Agora seu filho de 2 anos, Imrana, mostra sinais de lesão cerebral permanente: ele chora, morde a bate na mãe, segundo profissionais dos MSF que tratam o menino num hospital em Anka.
Ele ficou doente em maio, chorando sem parar à noite. Em julho, quando os sintomas pioraram, a temporada de chuvas causou enchentes, que fecharam as estradas para o hospital.
Observando os sintomas
“Ele era um garoto que não parava, tão ativo, agora ele só fica deitado”, Kulu, 30 anos, disse enquanto passava a mão na cabeça do filho, que dormia a seu lado num colchão do hospital. “Mesmo se ele viver, o que vai fazer? Ele não pode andar nem pensar direito.” Rabiu teve alta recentemente e está em tratamento em casa, segundo os MSF.

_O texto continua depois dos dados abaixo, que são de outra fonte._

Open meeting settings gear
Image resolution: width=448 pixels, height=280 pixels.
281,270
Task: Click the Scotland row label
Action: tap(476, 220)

Durante uma viagem para estimular a vacinação contra meningite na região, médicos dos MSF ficaram assustados quando se depararam com os sintomas de profundo envenenamento por chumbo em março. A Nigéria tem uma alta taxa de mortalidade infantil, causada por doenças como malária, meningite e sarampo. Cerca de 186 crianças em cada 1.000 morrem no país antes dos cinco anos, em comparação com 8 nos Estados Unidos, de acordo com dados da Unicef de 2008.
No primeiro dia do Dr. Anyaji Prince Chinedu num posto na cidade de Yargalma, cinco famílias trouxeram crianças pequenas com convulsões e vômito. Ele e uma única enfermeira só podiam cuidar de uma criança por vez. Algumas ficaram inconscientes enquanto esperavam pelo exame e uma morreu, disse Chinedu.
O médico, que se formou em medicina há dois anos, voltou à base dos MSF em Gusau naquela noite com a sensação de impotência e caiu no choro ao falar com seu supervisor, disse.
Processo de limpeza
“Por favor não me mandem pra lá de novo”, ele se lembra de dizer. “A cena é horrível. Todas são crianças muito pequenas.”
Chinedu voltou e agora está tratando de crianças contaminadas pelo chumbo num hospital em Anka.
Até o fim de janeiro, será completada a limpeza de sete vilarejos, segundo Keith, do Blacksmith. Mas mesmo se todo o chumbo puder ser removido, problemas de saúde vão castigar as comunidades por anos a fio, disse ele.
Quando as meninas que hoje têm entre 6 e 15 anos casarem e ficarem grávidas, o corpo delas vai liberar chumbo armazenado da mesma forma que o cálcio nos ossos, provocando abortos, e as crianças expostas a níveis tão elevados de chumbo terão algum grau de redução na função cerebral, Graziano disse.
“Sabemos que eles ficarão permanentemente prejudicados”, disse ele.